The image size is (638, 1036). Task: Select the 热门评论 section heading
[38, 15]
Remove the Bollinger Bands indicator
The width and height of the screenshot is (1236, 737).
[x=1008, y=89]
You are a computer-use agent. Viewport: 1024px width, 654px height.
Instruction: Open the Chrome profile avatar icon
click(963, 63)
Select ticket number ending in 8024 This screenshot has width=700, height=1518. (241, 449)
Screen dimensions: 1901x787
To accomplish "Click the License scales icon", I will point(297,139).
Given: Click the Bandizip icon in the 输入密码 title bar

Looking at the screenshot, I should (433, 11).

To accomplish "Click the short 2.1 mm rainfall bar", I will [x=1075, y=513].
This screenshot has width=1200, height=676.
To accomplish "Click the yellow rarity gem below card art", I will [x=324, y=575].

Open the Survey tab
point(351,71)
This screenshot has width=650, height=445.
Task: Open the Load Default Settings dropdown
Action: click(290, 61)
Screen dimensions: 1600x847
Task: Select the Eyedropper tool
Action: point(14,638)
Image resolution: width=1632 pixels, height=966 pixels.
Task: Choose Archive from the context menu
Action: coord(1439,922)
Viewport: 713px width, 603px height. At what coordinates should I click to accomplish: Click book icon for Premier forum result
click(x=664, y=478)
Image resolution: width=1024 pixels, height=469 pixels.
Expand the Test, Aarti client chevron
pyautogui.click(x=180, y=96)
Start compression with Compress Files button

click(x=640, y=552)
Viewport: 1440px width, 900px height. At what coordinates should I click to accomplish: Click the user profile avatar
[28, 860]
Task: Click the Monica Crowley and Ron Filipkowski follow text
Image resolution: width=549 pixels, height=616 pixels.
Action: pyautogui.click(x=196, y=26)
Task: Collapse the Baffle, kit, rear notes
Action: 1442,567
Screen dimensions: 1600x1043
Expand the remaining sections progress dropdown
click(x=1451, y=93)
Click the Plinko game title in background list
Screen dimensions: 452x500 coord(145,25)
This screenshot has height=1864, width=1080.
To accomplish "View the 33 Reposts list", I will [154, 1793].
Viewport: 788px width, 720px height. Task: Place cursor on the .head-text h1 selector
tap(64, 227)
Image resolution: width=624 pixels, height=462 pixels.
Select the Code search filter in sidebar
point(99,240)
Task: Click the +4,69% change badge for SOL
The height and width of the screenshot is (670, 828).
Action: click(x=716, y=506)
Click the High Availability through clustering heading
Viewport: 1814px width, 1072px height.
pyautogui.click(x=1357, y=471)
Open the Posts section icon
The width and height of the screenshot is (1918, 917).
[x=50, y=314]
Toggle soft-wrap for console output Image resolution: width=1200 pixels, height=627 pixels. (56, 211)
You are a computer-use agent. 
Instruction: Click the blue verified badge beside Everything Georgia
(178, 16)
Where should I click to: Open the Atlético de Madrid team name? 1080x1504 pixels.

━━━━━━━━

▶ **AIM OF THE EXERCISE**
Recopy the whole listing exactly.

▶ **SOLUTION TO THE EXERCISE**
The image size is (638, 1036). Task: Select the 热门评论 section heading
[38, 15]
Remove the Bollinger Bands indicator
The width and height of the screenshot is (1236, 737).
[x=1008, y=89]
You are a computer-use agent. Viewport: 1024px width, 654px height.
Instruction: Open the Chrome profile avatar icon
click(963, 63)
Select ticket number ending in 8024 This screenshot has width=700, height=1518. (241, 449)
Screen dimensions: 1901x787
To accomplish "Click the License scales icon", I will point(297,139).
Given: Click the Bandizip icon in the 输入密码 title bar

Looking at the screenshot, I should (433, 11).

To accomplish "Click the short 2.1 mm rainfall bar", I will [x=1075, y=513].
This screenshot has width=1200, height=676.
To accomplish "Click the yellow rarity gem below card art", I will [x=324, y=575].

Open the Survey tab
point(351,71)
This screenshot has width=650, height=445.
Task: Open the Load Default Settings dropdown
Action: click(290, 61)
Screen dimensions: 1600x847
Task: Select the Eyedropper tool
Action: point(14,638)
Image resolution: width=1632 pixels, height=966 pixels.
Task: Choose Archive from the context menu
Action: coord(1439,922)
Viewport: 713px width, 603px height. At what coordinates should I click to accomplish: Click book icon for Premier forum result
click(x=664, y=478)
Image resolution: width=1024 pixels, height=469 pixels.
Expand the Test, Aarti client chevron
pyautogui.click(x=180, y=96)
Start compression with Compress Files button

click(x=640, y=552)
Viewport: 1440px width, 900px height. At what coordinates should I click to accomplish: Click the user profile avatar
[28, 860]
Task: Click the Monica Crowley and Ron Filipkowski follow text
Image resolution: width=549 pixels, height=616 pixels.
Action: pyautogui.click(x=196, y=26)
Task: Collapse the Baffle, kit, rear notes
Action: 1442,567
Screen dimensions: 1600x1043
Expand the remaining sections progress dropdown
click(x=1451, y=93)
Click the Plinko game title in background list
Screen dimensions: 452x500 coord(145,25)
This screenshot has height=1864, width=1080.
To accomplish "View the 33 Reposts list", I will [154, 1793].
Viewport: 788px width, 720px height. Task: Place cursor on the .head-text h1 selector
tap(64, 227)
Image resolution: width=624 pixels, height=462 pixels.
Select the Code search filter in sidebar
point(99,240)
Task: Click the +4,69% change badge for SOL
The height and width of the screenshot is (670, 828).
Action: click(x=716, y=506)
Click the High Availability through clustering heading
Viewport: 1814px width, 1072px height.
pyautogui.click(x=1357, y=471)
Open the Posts section icon
The width and height of the screenshot is (1918, 917).
[x=50, y=314]
Toggle soft-wrap for console output Image resolution: width=1200 pixels, height=627 pixels. (56, 211)
You are a computer-use agent. 
Instruction: Click the blue verified badge beside Everything Georgia
(178, 16)
Where should I click to: Open the Atlético de Madrid team name? 1080x1504 pixels.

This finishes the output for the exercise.